Plötzlich wandte er sein Gesicht zur Seite und sie runzelte die Stirn. Sie drehte sich dorthin, wo er blickte und sah Anne mit dem Servierwagen kommen, seufzte aber dann. Das Mädchen, das sie ermutigt hatte, tapfer zu sein, wirkte ängstlicher als sie selbst.

"Es lebe die Sonne des Imperiums, Majestät." Anne verbeugte sich und gratulierte dem Kaiser, der tief seufzte und nickte.

Anne stand auf, nahm das Geschirr vom Wagen und stellte es vor dem Kaiser auf den Tisch.

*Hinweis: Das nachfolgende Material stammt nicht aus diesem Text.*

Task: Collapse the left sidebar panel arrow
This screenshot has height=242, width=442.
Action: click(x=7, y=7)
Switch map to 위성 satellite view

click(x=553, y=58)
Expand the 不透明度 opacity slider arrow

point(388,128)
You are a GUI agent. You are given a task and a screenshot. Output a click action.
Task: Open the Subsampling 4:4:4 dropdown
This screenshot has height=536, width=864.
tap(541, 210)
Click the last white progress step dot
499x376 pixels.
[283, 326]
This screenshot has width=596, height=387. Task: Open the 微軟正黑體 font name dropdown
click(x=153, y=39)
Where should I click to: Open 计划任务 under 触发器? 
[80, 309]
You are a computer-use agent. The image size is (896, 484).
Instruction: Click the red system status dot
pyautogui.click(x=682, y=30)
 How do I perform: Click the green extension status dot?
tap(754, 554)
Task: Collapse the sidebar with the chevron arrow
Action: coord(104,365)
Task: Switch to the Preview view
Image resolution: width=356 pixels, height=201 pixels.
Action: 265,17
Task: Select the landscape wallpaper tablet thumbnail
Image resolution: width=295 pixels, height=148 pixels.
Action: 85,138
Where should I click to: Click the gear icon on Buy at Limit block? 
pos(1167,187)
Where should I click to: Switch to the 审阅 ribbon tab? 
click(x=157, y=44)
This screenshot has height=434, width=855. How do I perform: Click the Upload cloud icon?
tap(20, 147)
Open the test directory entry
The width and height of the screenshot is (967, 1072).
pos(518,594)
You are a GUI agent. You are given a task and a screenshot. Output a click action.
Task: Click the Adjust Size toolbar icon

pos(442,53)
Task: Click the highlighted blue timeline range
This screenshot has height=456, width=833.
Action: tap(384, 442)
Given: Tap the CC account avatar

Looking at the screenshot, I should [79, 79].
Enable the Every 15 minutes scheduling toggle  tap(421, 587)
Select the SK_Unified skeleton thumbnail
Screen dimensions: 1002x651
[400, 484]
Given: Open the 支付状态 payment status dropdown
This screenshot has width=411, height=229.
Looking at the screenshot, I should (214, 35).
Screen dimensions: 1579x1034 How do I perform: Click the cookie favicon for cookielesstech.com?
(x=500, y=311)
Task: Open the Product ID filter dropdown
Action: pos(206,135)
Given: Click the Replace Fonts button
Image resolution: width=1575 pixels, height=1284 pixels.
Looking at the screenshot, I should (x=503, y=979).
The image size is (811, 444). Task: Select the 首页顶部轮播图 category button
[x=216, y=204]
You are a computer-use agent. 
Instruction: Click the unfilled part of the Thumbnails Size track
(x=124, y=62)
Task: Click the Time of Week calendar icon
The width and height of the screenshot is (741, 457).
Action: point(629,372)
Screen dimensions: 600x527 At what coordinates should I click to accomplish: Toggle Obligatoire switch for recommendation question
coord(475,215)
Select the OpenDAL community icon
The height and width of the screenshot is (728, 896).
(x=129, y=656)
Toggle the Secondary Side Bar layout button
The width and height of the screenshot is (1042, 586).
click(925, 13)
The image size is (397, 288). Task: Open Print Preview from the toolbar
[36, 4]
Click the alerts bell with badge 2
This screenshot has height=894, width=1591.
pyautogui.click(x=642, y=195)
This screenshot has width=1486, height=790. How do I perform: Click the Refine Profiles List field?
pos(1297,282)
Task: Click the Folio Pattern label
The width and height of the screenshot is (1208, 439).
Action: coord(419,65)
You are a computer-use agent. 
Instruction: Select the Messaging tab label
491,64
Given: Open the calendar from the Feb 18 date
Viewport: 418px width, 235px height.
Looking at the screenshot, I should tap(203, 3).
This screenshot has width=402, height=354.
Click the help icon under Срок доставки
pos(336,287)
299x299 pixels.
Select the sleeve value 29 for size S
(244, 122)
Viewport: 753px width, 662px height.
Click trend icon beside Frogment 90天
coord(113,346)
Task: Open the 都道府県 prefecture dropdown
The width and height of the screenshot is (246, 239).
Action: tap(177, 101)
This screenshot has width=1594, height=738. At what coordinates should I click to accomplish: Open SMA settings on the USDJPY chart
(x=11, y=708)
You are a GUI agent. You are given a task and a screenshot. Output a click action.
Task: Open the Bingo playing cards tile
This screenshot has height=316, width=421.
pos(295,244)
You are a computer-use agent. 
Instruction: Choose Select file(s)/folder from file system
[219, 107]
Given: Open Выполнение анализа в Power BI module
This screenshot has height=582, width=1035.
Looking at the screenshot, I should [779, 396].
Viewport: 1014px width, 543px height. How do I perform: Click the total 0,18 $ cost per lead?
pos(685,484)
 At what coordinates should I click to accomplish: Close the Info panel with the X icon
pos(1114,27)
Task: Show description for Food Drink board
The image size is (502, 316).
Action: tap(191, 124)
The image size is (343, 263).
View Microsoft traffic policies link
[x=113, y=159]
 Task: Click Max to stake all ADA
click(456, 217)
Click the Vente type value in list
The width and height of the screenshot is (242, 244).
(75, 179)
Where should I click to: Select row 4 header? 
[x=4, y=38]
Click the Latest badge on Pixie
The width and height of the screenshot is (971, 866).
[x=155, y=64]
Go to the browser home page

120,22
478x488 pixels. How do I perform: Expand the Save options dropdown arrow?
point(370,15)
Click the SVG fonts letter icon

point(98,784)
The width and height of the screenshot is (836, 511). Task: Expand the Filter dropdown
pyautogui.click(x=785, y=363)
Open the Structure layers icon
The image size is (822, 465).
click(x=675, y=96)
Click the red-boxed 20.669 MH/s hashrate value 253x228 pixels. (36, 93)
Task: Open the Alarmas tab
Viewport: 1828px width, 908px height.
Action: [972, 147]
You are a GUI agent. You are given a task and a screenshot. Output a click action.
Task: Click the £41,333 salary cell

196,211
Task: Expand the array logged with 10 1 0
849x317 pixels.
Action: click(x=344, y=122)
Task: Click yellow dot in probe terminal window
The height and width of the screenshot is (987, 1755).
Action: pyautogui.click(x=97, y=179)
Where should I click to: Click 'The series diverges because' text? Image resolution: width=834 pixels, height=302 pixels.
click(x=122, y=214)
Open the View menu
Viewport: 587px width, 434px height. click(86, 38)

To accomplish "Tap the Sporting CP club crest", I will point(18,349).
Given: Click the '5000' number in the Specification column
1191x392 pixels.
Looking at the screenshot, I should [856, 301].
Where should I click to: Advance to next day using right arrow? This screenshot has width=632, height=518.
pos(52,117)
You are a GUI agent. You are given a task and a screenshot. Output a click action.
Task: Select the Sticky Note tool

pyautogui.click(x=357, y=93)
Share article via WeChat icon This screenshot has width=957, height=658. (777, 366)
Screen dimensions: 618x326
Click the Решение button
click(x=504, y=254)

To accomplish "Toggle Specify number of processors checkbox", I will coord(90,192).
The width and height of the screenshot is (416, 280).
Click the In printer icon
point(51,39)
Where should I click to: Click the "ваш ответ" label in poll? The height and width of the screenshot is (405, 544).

"Ich bin nicht nur hier, um dir zu deinem Volljährigkeitstag zu gratulieren. Ich bin auch hier, um dir mitzuteilen, dass ich deine Eheschließung arrangiert habe."

Mit einem lauten "Klirren" fiel der Löffel, den Hazel aufgehoben hatte, um ihm eine Mahlzeit zu servieren, zu Boden, als sie den Mann mit entsetzten Augen ansah.

Sie hatte in vielen Büchern gelesen, dass der Adel seine unehelichen Kinder nur großzieht, um sie eines Tages für seine Vernetzung durch eine Heirat zu nutzen.

Das kam nichts anderem gleich, als sie für ihre eigenen Vorteile zu verkaufen. Ihre Augen wurden eiskalt, als sie den Mann ansah, der ihr mitteilen wollte, dass er endlich entschieden hatte, die Investitionen, die er in ihre Erziehung gesteckt hatte, durch ihren Verkauf zurückzubekommen.

"Du musst ruhig bleiben, Hazel. Vielleicht ist es eine Chance für dich, aus diesen vier Wänden auszubrechen und dein Glück bei einem Mann zu finden, der dich schätzen wird!"

"..."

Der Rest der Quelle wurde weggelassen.